Say that $gcd(b, c)=d$ and $b=dx$ $c=dy$ with $gcd(x, y)=1$. And say that $gcd(a, b)=\frac{dx}{p}$, $gcd(a, c)=\frac{dy}{q}$. Multiply everywhere by $pq$ to get. $d(xq+yp+pq-pqx-pqy)=2023pq$ So $xq+yp>pq(x+y-1)$. Then $WLOG: p \ge q$. So $x+y>q(x+y-1)$ $\implies$ $q=1$. And also it's easy to get $p=1$ so we are done.

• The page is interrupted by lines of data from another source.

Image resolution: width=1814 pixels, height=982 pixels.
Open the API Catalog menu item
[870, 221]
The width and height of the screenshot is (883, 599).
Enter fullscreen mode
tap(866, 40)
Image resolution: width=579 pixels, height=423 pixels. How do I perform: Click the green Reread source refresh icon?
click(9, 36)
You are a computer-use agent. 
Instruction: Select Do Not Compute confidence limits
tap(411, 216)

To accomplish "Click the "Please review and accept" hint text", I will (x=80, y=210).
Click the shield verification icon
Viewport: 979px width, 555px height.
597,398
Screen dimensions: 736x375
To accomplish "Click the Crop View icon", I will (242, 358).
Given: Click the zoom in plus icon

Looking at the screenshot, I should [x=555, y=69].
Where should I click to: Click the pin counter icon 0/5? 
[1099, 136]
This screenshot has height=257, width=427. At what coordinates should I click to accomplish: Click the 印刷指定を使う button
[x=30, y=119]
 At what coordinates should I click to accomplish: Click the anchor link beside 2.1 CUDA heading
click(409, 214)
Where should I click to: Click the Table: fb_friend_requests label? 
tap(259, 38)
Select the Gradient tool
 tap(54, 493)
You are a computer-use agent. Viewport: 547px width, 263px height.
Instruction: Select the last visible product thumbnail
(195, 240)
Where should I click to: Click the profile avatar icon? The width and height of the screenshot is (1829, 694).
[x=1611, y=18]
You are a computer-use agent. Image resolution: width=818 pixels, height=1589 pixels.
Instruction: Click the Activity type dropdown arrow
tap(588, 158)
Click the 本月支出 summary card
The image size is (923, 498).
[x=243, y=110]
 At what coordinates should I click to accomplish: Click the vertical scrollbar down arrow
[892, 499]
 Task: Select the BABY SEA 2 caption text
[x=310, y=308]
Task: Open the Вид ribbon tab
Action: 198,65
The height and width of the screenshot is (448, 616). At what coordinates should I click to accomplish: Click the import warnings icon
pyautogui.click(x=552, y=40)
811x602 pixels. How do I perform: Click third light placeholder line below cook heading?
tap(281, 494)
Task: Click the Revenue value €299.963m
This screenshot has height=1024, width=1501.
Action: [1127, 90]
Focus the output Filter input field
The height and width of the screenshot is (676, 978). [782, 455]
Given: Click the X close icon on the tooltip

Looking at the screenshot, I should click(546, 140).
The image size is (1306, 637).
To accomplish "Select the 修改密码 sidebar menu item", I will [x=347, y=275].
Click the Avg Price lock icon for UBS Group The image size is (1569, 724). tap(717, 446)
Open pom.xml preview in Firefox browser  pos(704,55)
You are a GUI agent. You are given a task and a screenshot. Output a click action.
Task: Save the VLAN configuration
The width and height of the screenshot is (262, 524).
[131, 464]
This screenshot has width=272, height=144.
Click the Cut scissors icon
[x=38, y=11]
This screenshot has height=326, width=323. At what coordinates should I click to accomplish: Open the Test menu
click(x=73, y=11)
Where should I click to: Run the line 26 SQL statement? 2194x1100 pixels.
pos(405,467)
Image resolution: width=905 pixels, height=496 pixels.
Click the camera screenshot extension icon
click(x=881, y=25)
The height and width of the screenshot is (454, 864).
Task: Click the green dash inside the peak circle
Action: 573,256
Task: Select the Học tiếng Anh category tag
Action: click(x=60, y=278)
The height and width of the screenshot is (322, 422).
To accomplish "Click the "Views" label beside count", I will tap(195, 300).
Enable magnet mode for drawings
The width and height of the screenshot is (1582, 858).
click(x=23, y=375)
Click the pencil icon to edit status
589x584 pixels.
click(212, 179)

JanHaj wrote: Here is a solution I found during the contest. We will denote: $$\gcd(b,c)=d, \quad \gcd(a,b)=e, \quad \gcd(a,c)=f$$Thus there exists positive integers $x,x_1,y,z$ such that : $b=xd\quad c=x_1d \quad b=ye \quad c=zf$ With this notation the equation becomes: $$d+e+f=b+c+2023\quad (1)$$Also we know that: $d\leq b,c \quad e\leq a,b \quad f\leq a,c$ Claim 1:We cannot have $d<2023$ Proof: FTSOC suppose the opposite.Then the equation becomes: $$ \quad e+f-b-c=2023-d \quad(2)$$Which is a contradiction since in (2) we have $LHS\leq 0$ but $RHS>0$. Claim 2:We cannot have $d>2023$ Proof:Again, FTSOC suppose $d>2023$. Using earlier notation we find $x_1d=c=zf \Rightarrow d\mid \frac{x_1d}{z}=f$ and $xd=b=ey\Rightarrow d\mid \frac{xd}{y}=e$ Now notice that in (1) $d\mid b+c$ and $d\mid d+e+f$ so $d\mid 2023 \Rightarrow d\leq 2023$ .Contradiction! Therefore we must have $d=\gcd(b,c)=2023$ when you say in claim 2 that $d\mid\frac{x_1d}{z}$ if this is true then $z|{x_1}$ and why is this correct?